Man, two of my biggest inspirations in one place---I'd have paid good money to have been a fly on the wall for that conversation.
Loving the thought of the two of you together.
As for scaling heart, I'm always a little wary of figuring it out. I have this suspicion that when you think you know how to do it, you're probably wrong. Being willing to put your heart (and heart's creations) out there in the brave unknowing seems to be the admission price to play the game.
I can only imagine the powerful conversation you two shared. Connectedness is something else, isn't it?
Every time I wear my Superhero necklace -- I feel just a little stronger, a little better, a little more like something super or hero.

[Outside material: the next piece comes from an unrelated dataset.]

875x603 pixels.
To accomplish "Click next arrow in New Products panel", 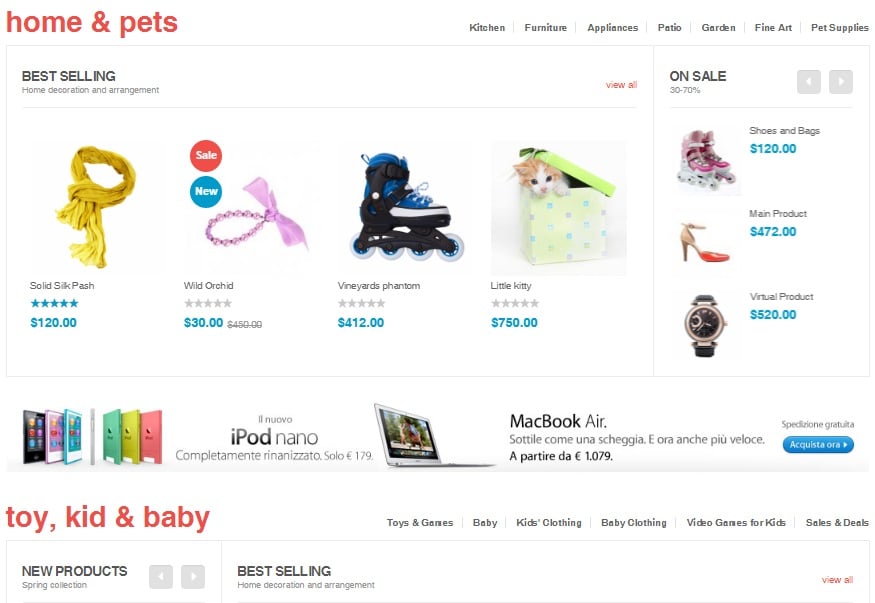I will [193, 577].
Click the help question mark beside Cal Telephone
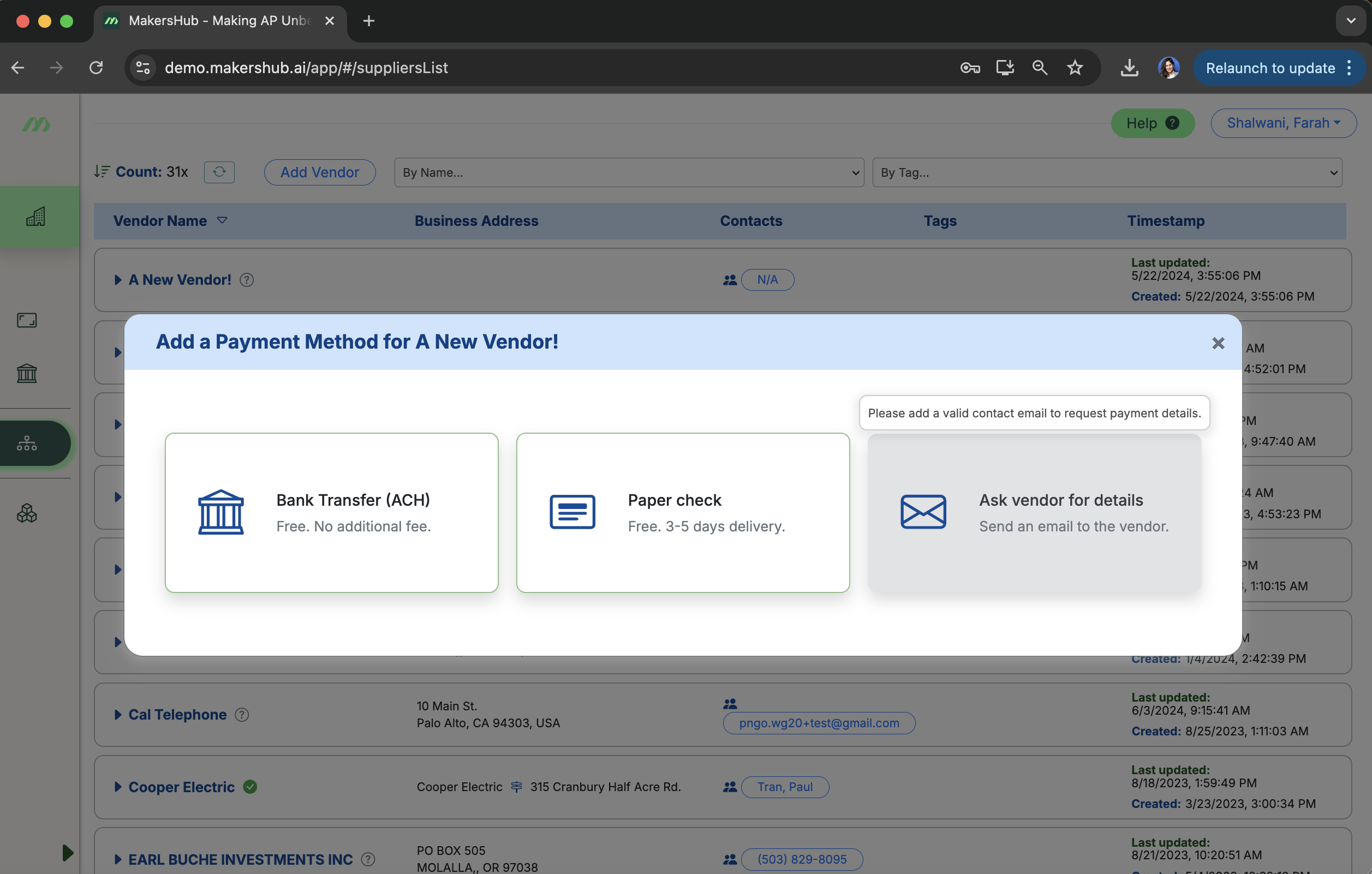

Thank you for the lovely post.
I love Jen Lee's answer here—and love LOVE the idea of you and Andrea in the same room. She is wonderful (had my own hour or two with her last month). Love that girl.
I think in scaling heart you'd have to walk through each step with heart, and have the guts to step back if it didn't feel right (no matter what was at stake). I think you'd need full creative control. We've seen so many stories of entrepreneurs who sell their little heartfelt companies, assured that they will still be able to call the shots, and end up regretting it sorely. Sometimes—oftentimes, I think—bigger is not always better. We Americans have so lost sight of that.
So I guess the first question would be: why scale up? If there's a good, heartfelt, honest answer to that, then advance to the next question (sort of sounds like a board game, eh?:-).